→ **Exercise material**
╔══

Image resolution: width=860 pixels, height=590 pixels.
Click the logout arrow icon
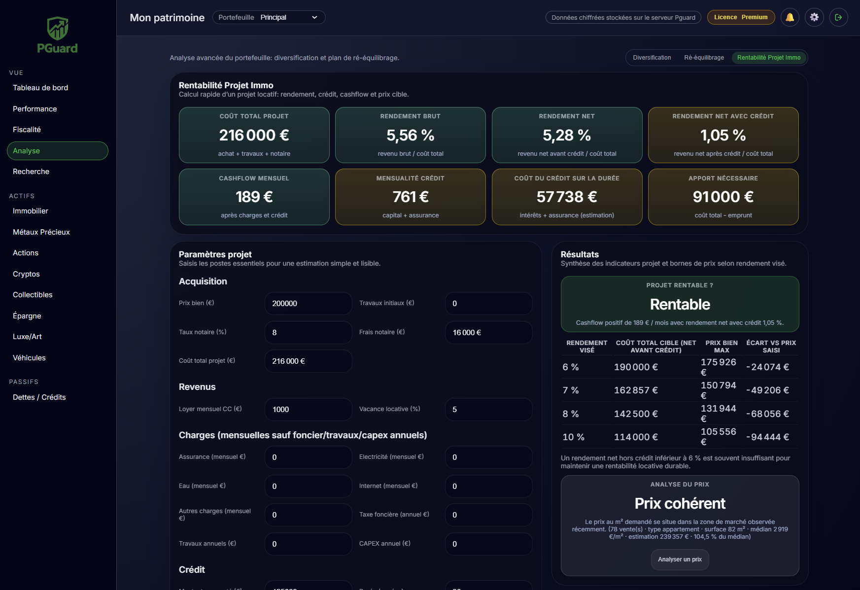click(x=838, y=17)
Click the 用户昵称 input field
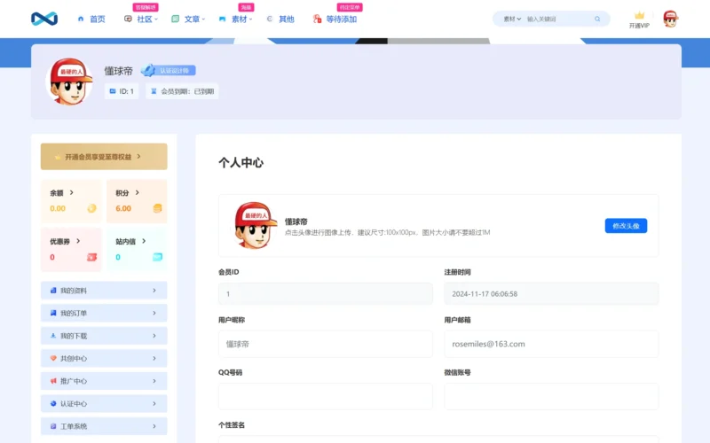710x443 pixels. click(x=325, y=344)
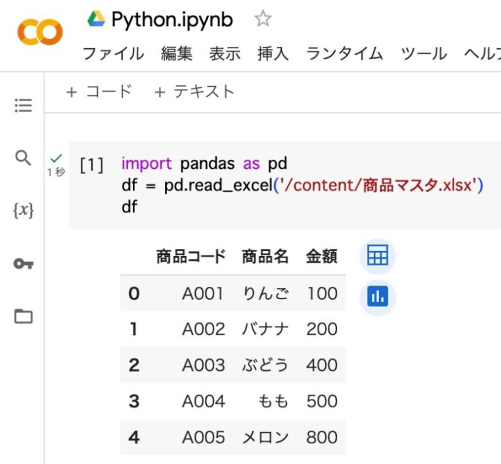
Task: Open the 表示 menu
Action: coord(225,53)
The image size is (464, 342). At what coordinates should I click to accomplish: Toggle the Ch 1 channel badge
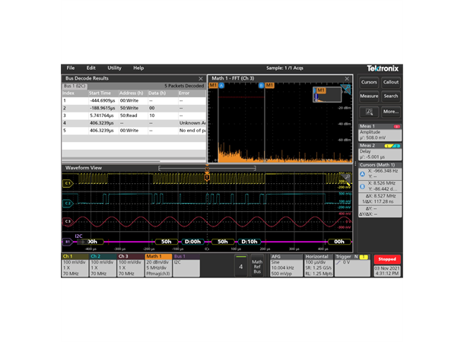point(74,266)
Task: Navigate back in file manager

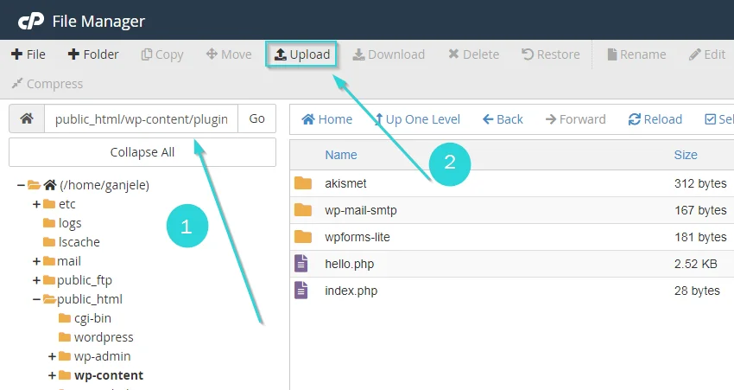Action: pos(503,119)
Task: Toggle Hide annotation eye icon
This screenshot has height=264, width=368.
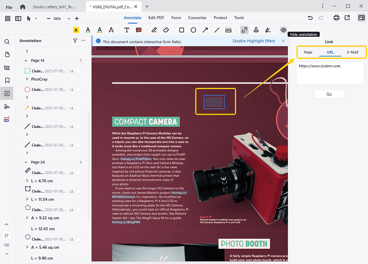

╚══

→ **Task objective**
Please set down the lines above word for word and leave out the pictures.

→ **Exercise answer**
Image resolution: width=860 pixels, height=590 pixels.
Click the logout arrow icon
click(x=838, y=17)
Click the 用户昵称 input field
710x443 pixels. click(x=325, y=344)
Task: Open the 表示 menu
Action: coord(225,53)
The image size is (464, 342). At what coordinates should I click to accomplish: Toggle the Ch 1 channel badge
point(74,266)
Task: Navigate back in file manager

Action: pos(503,119)
Task: Toggle Hide annotation eye icon
This screenshot has height=264, width=368.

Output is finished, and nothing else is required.